Mereka menghimpun 18 kebohongan pemerintah. Sembilan kebohongan lama dan sembilan kebohongan baru. Kebohongan lama yang dimaksud menyangkut angka kemiskinan yang semakin meningkat, kebutuhan masyarakat yang belum terpenuhi, ketahanan pangan dan energi yang gagal total, anggaran pendidikan yang terus menurun, pemberantasan teroris yang belum maksimal, penegakan HAM yang tidak ada tindak lanjut hukumnya, kasus Lapindo yang penyelesaiannya belum jelas, kasus Newmont yang nyatanya terus saja membuang limbah tailing ke Laut Teluk Senunu, sebanyak 120 ribu ton, dan tidak adanya renegosiasi kontrak dengan Freeport.
Sedangkan sembilan kebohongan baru pemerintah menyangkut: tidak adanya transparansi dalam menjalankan pemerintahan terkait mundurnya Sri Mulyani dari posisi Menkeu, kebebasan beragama dan persatuan bangsa seperti yang dicanangkan pemerintahan SBY dianggap angin lalu karena masih terjadi 33 kali penyerangan fisik yang mengatasnamakan agama.
Selain itu, tidak adanya kebebasan pers yang terlihat dari 66 kasus fisik dan non fisik yang dialami insan pers, kasus pelecehan dan kekerasan terhadap para TKI di luar negeri, tidak adanya reaksi atas masalah kedaulatan NKRI saat tiga petugas Kementerian Kelautan dan Perikanan ditangkap polisi Malaysia.
Kebohongan lainnya menyangkut penegakan hukum, kasus rekening gendut polisi, intimidasi terhadap antikorupsi dan kasus lawatan Gayus Tambunan ke sejumlah lokasi.
***
Sejumlah menteri di Kabinet Indonesia Bersatu II menyangkal tudingan tersebut. Menko Polhukam Djoko Suyanto terang-terangan mengaku pemerintah risau dengan tudingan tersebut. Tudingan bohong itu dinilai terlalu jauh.

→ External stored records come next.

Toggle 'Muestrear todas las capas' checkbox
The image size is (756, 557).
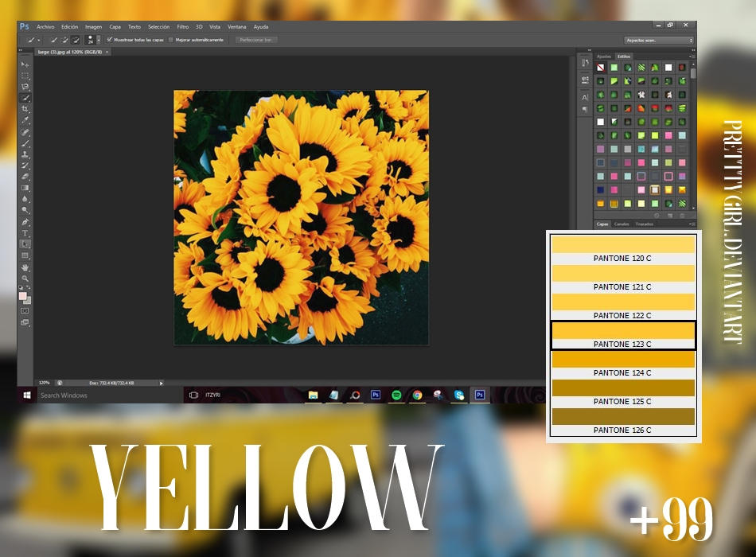[109, 40]
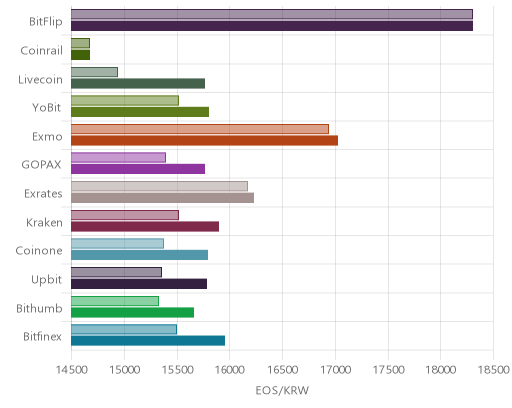Click the light purple BitFlip bar
The image size is (512, 408).
[x=272, y=14]
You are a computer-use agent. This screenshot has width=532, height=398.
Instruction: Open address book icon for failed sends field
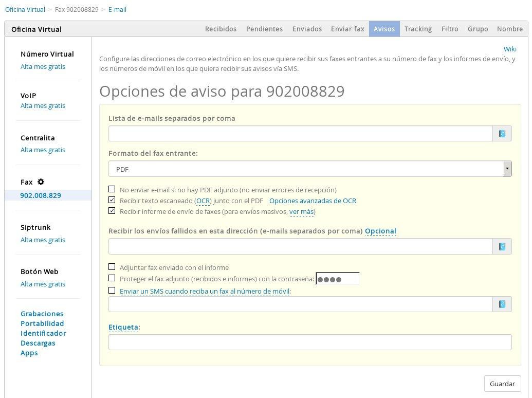(x=502, y=246)
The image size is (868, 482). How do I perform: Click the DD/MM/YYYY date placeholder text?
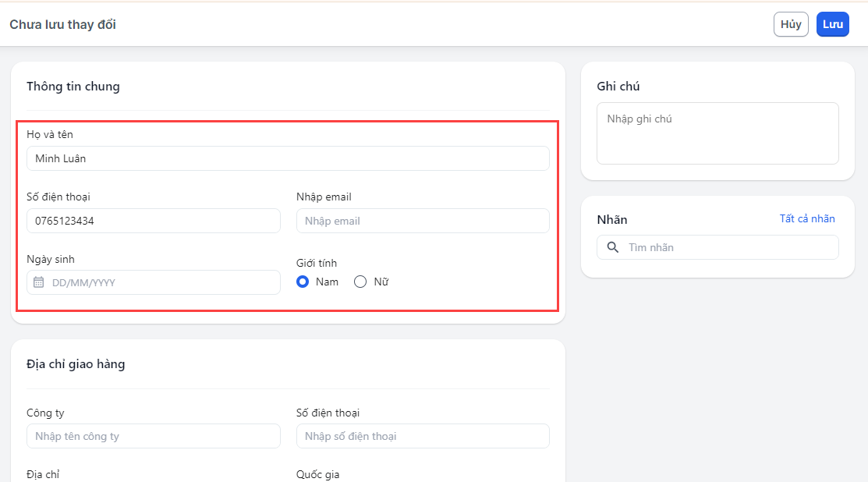point(83,282)
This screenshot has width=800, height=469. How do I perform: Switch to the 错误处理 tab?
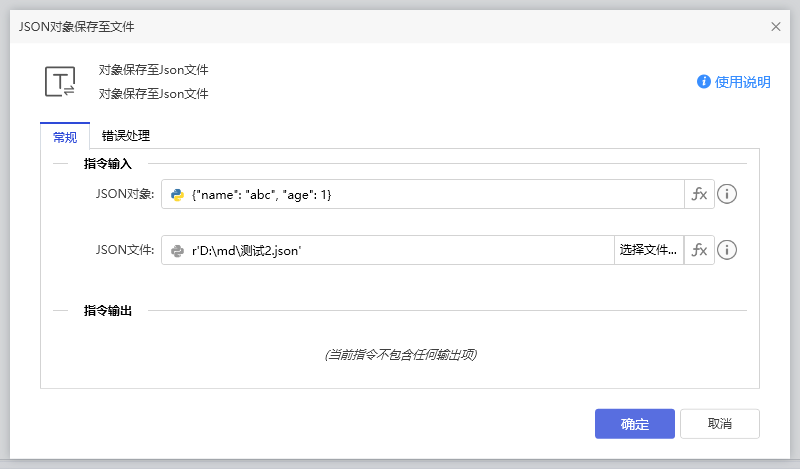(126, 136)
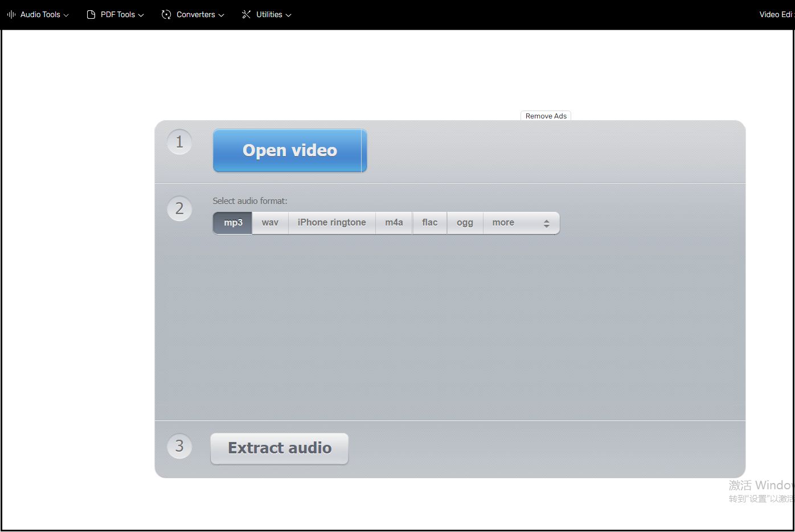
Task: Select the flac format option
Action: (429, 223)
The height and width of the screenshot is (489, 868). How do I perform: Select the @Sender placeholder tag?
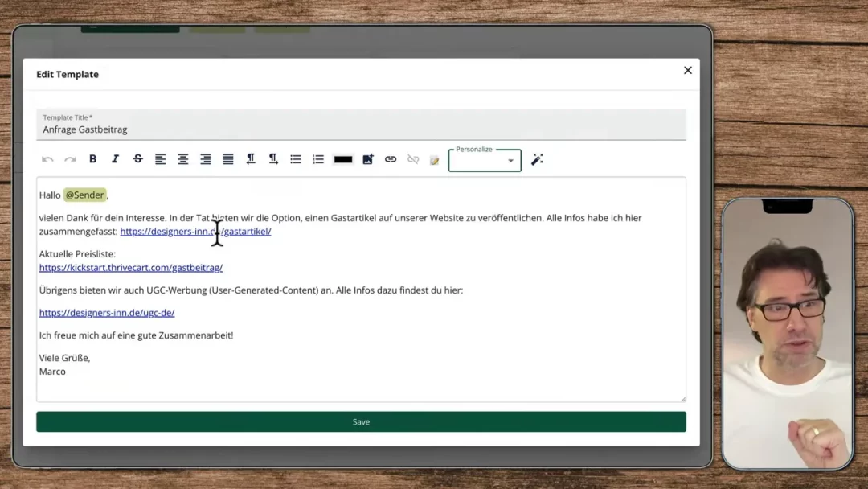pos(84,195)
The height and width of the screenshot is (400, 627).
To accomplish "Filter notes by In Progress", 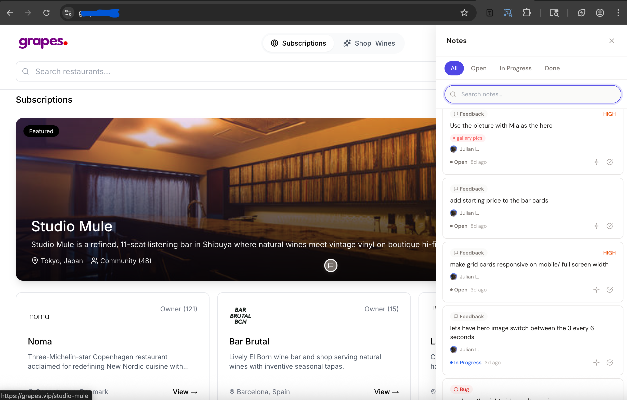I will click(515, 68).
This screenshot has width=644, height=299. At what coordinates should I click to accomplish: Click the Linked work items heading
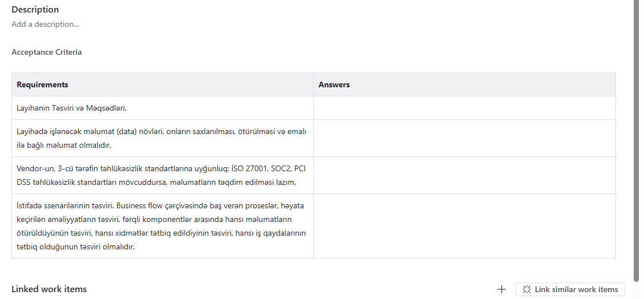pos(49,289)
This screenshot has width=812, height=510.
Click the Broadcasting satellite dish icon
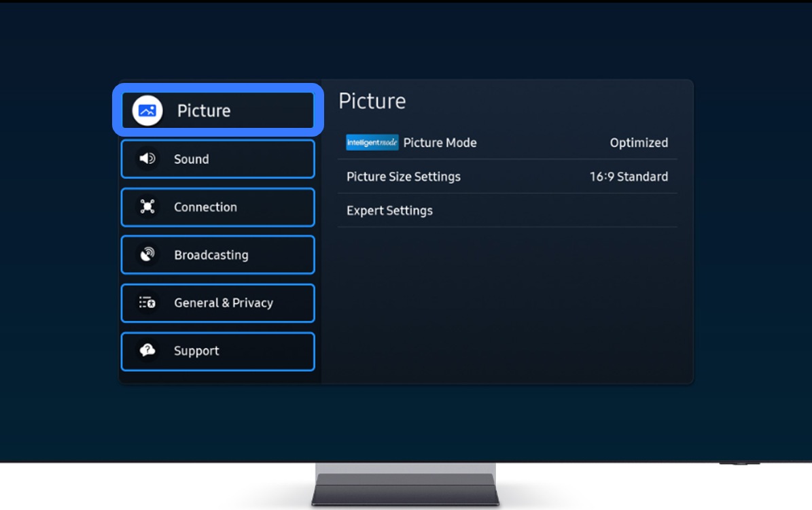(147, 255)
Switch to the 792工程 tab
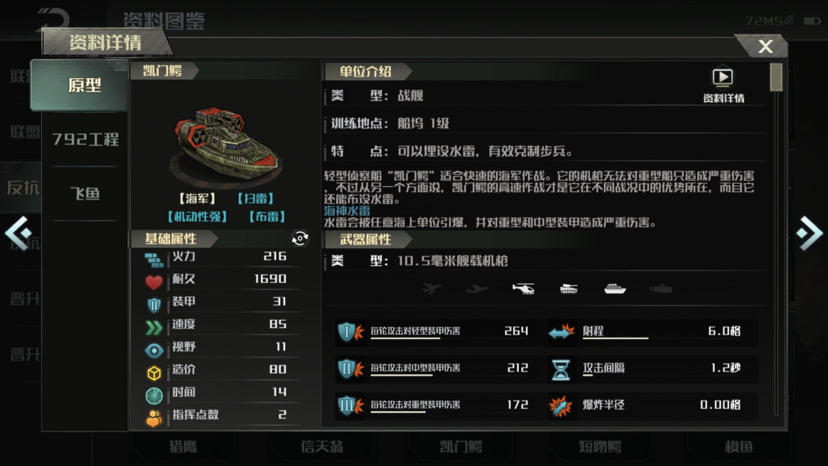This screenshot has width=828, height=466. pyautogui.click(x=85, y=139)
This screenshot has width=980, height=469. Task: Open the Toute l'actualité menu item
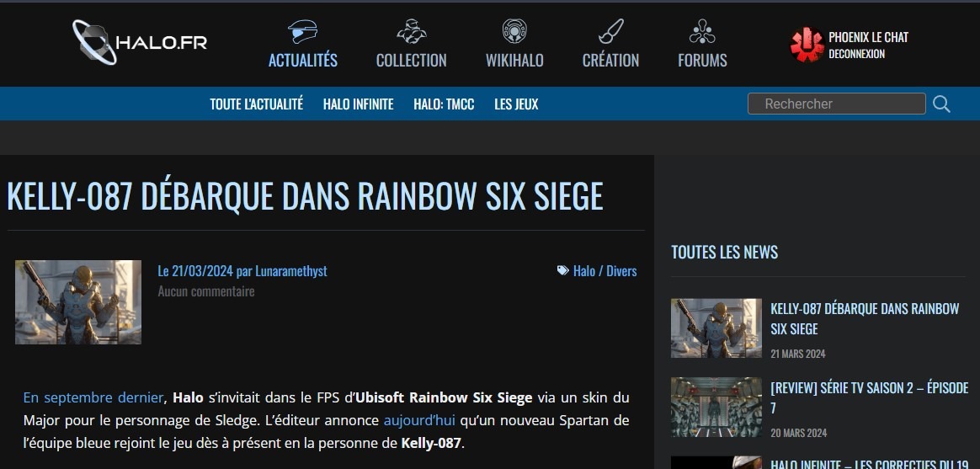[x=256, y=104]
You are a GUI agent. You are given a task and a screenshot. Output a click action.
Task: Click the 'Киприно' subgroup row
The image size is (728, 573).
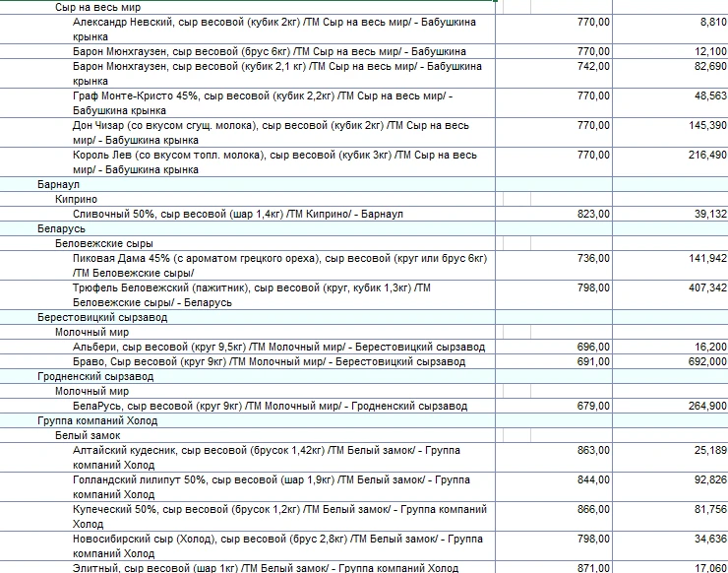click(x=76, y=199)
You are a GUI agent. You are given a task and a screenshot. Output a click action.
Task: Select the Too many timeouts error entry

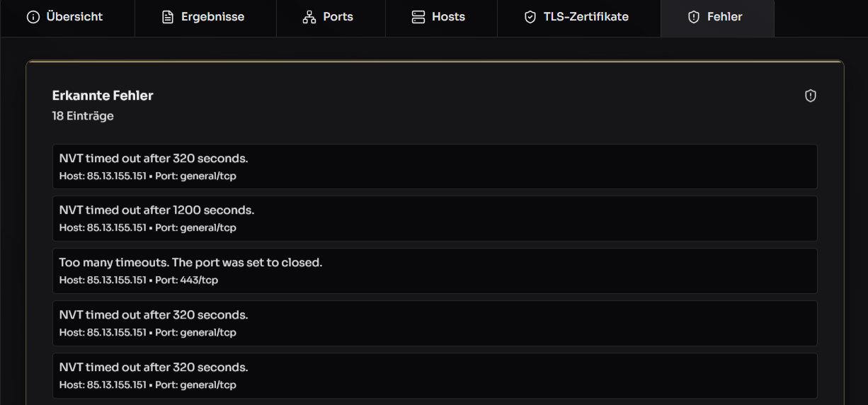coord(435,271)
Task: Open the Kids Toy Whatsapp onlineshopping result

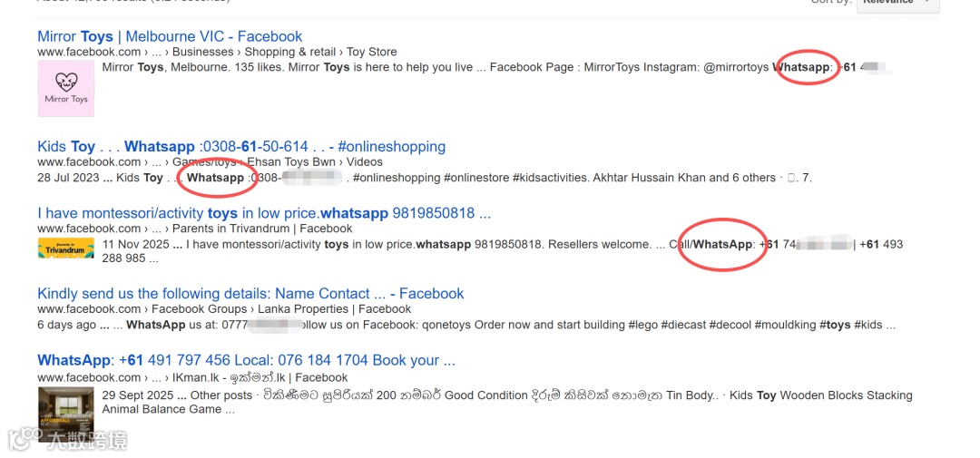Action: [241, 147]
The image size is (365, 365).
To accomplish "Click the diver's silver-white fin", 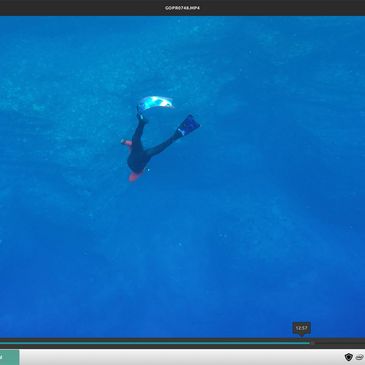I will pyautogui.click(x=155, y=103).
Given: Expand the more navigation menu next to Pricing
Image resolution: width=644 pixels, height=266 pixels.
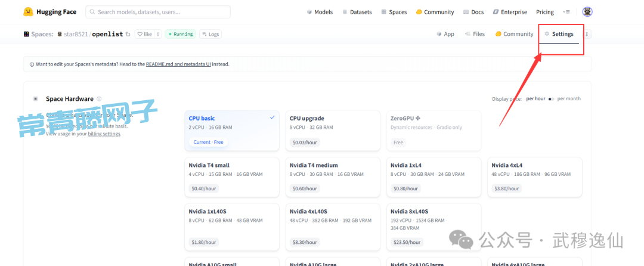Looking at the screenshot, I should pos(566,12).
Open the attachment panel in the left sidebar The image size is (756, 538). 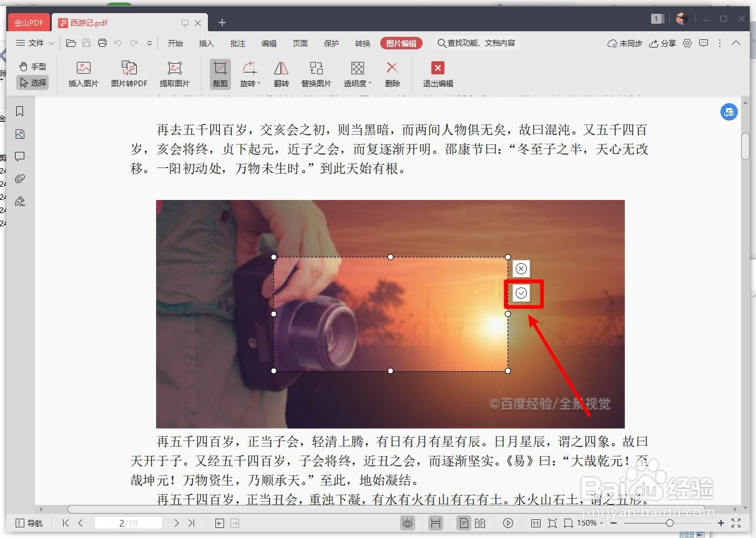click(x=20, y=179)
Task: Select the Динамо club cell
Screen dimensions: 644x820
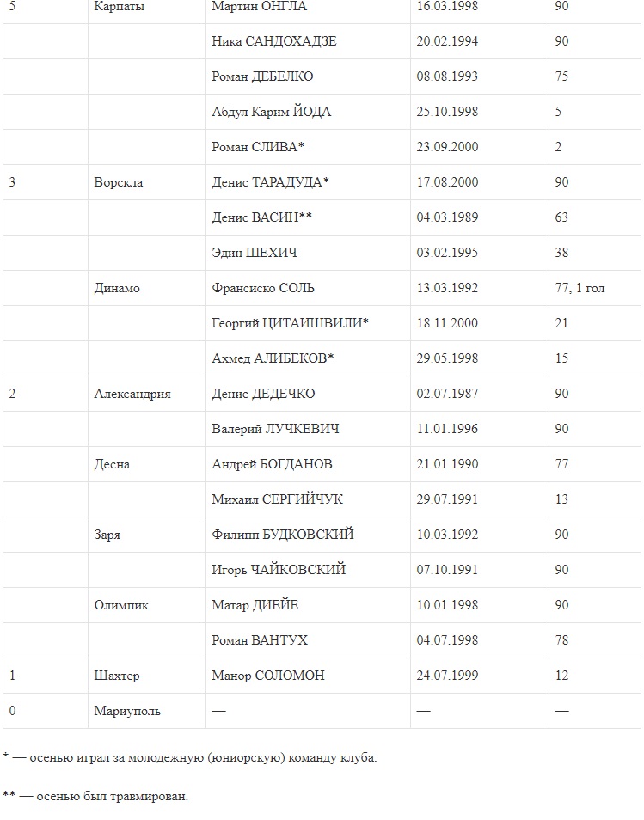Action: click(x=117, y=288)
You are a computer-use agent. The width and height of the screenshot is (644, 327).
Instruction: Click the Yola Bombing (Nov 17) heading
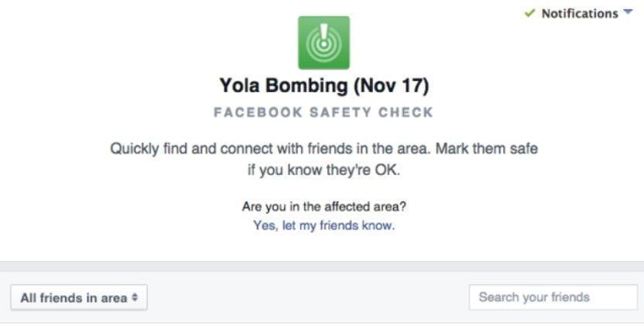[x=324, y=86]
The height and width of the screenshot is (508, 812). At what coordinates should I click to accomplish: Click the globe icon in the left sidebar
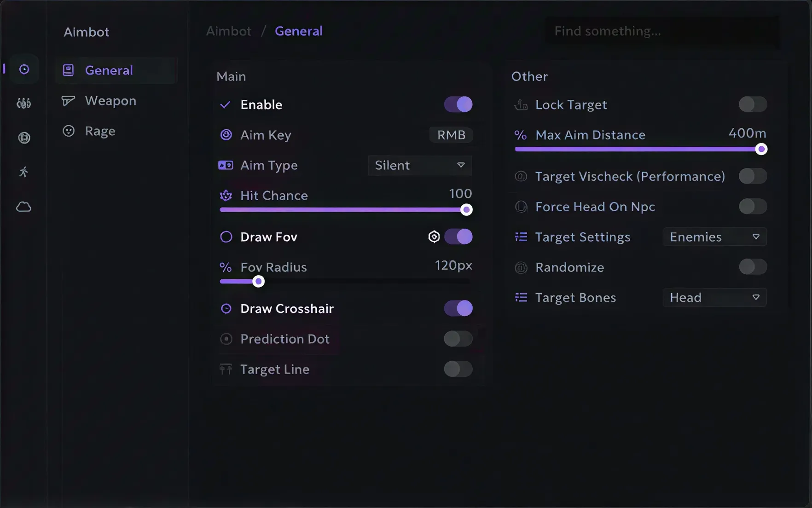point(23,138)
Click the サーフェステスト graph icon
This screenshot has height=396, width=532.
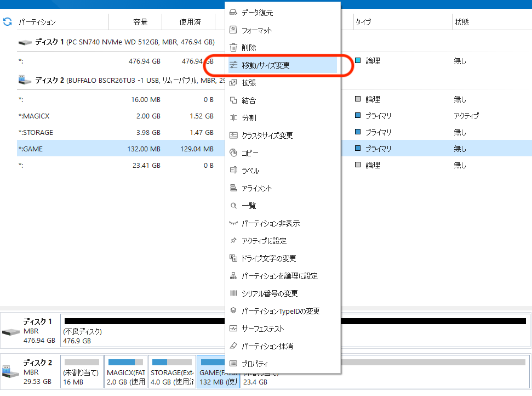point(233,328)
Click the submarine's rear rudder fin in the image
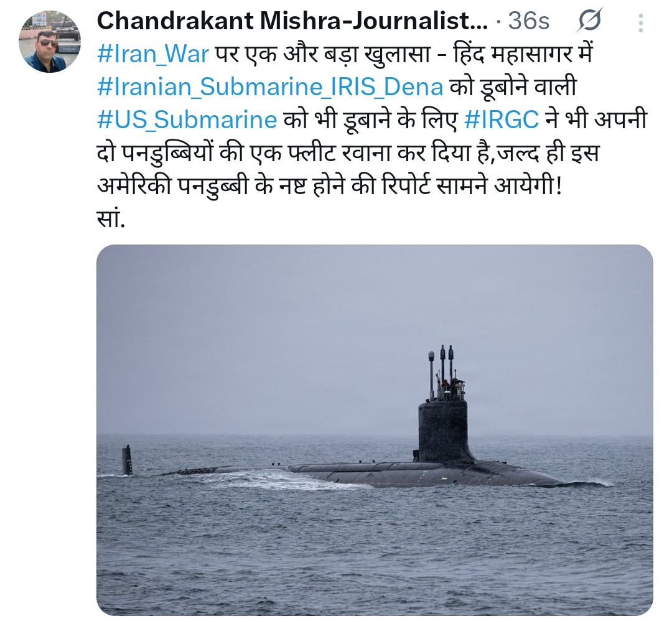 point(127,460)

“Bohong itu adalah menyangkut integritas seseorang, kredibilitas seseorang, kehormatan seseorang,” ujar Djoko, Rabu 12 Januari 2011.
Djoko mengakui, yang disampaikan Presiden SBY dalam Rapat Kerja Awal Tahun yang memaparkan tentang pencapaian pemerintah, masih ada yang belum berhasil. “Tapi kalau Pemerintah berbohong saya kira terlalu jauh,” kata Djoko.
Akan halnya SBY, ia langsung mengutus Staf Khusus Bidang Politik, Daniel Sparingga, menemui para tokoh lintas agama di kantor Persekutuan Gereja-gereja Indonesia, Jumat 14 Januari 2011. Daniel mengakui kedatangannya memang instruksi langsung dari Presiden. Tujuannya, menjaring aspirasi masyarakat.
Dalam pertemuan itu para tokoh lintas agama meminta bertemu langsung dengan SBY. Kepada Daniel, mereka meminta agar SBY berhenti berbohong dengan sistem pemerintahan yang dijalankannya. Mereka menilai SBY tidak hanya melakukan kebohongan publik tapi juga kebohongan yang sistematik.
Apa kata Daniel? Daniel menganggap tidak ada pernyataan sikap bersama karena sikap tokoh lintas agama tidak bulat. Sebab masih ada silang pendapat, ada perbedaan pandangan mengenai apa yang semestinya dideklarasikan pada Senin 10 Januari 2011. “Pernyataan lintas agama itu belum ada. Kalau draf 18 kebohongan SBY, itu memang ada,” kata Daniel.